I guess this is an inevitable consequence of the globalization of the economy...anywhere workers (try US and UK for example, for the Chrysler part of DaimlerChrysler and the Thomas Cook part of Thomas Cook) are willing to work longer hours, the owners/bosses can threaten to send jobs to and so win concessions.  It's a very disturbing trend, with far deeper consequences than the simple "off-shoring" of jobs. What it does is put all of the power in the hands of the owners. Workers are scared because they know there will always be someone hungrier in Puerto Rico, then Brazil, then India, then eventually Zaire. It doesn't matter to the owners. It's not even solely about money, it's like rape, where the main issue is control and power. Note that the management of DaimlerChrysler was even willing to take a 10% pay cut to get the workers to buy off on this.  The consequences--full power for management, the end of effective unions, and the constant shifting of jobs from one location to the next--wherever the people are poorest and most desperate. Workforce Soylent Green.

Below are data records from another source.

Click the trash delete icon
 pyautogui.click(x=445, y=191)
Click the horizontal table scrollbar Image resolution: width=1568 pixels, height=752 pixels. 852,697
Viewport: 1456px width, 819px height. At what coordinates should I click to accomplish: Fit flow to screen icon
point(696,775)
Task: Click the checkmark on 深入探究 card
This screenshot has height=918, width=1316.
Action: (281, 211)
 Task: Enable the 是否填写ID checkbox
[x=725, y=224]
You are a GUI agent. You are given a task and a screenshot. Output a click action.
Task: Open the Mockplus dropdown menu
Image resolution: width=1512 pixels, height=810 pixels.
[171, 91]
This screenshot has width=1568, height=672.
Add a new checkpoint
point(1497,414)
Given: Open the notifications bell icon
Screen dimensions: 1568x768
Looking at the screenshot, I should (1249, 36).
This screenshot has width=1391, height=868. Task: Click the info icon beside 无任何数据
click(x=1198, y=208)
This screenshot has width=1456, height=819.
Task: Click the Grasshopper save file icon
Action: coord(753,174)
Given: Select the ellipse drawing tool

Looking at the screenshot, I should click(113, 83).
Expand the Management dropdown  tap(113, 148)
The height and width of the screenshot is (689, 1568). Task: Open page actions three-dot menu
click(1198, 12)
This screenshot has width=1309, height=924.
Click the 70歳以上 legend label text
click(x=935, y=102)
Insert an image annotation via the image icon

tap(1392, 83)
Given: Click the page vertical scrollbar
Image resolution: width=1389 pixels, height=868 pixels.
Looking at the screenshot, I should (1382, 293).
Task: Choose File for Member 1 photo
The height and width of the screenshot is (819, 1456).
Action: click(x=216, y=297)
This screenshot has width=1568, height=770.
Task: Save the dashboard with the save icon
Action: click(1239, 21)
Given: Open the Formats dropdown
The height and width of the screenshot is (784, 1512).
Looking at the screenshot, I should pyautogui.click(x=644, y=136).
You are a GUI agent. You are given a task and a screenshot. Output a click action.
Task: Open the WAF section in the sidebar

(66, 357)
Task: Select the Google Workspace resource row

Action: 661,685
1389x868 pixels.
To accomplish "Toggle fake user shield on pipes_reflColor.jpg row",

And it's coming wherever workers currently have rights:

In France, workers at a Robert Bosch car-parts factory voted on Monday to lengthen their working hours to save jobs, making them the first employees to vote to scrap France's 35-hour week.

Oh, well, as long as it hurts the French, we're all happy, right?

It's GREEN DAY, folks.


Wednesday, July 21, 2004

We have met the Rogue Nation, and it is U.S. 

Forget the "triumvirate" of evil.  It is a single-member club.  If you are looking for the world's greatest rogue nation, look no further than the U.S.  With the repeal of the Spratt-Furse ban on nuclear weapons research (on devices less than 5 kilotons), the U.S. is ostensibly the country most actively pursuing new forms of nuclear weapons for its arsenal.

And of course we need look no further than Colorado for support of this repeal:

Underlying the willingness of many Republicans to repeal the ban on developing low-yield weapons is the belief that existing arms control measures, consisting of treaties and inspection programs, are failing.

"Experience has shown that nonproliferation treaties really don't have any affect on countries like North Korea, India and Pakistan," said Senator Wayne Allard, a Republican from Colorado.
That's right, Wayne, or on countries like the U.S.  What amazes me about the hypocrites like Wayne Allard is that they somehow think none of us are smart enough to see through them.  For crying out loud, you're talking about the U.S. backing out of a treaty, and then mention North Korea and Pakistan--nice company to be in, but of course he doesn't see the logical connection in his words.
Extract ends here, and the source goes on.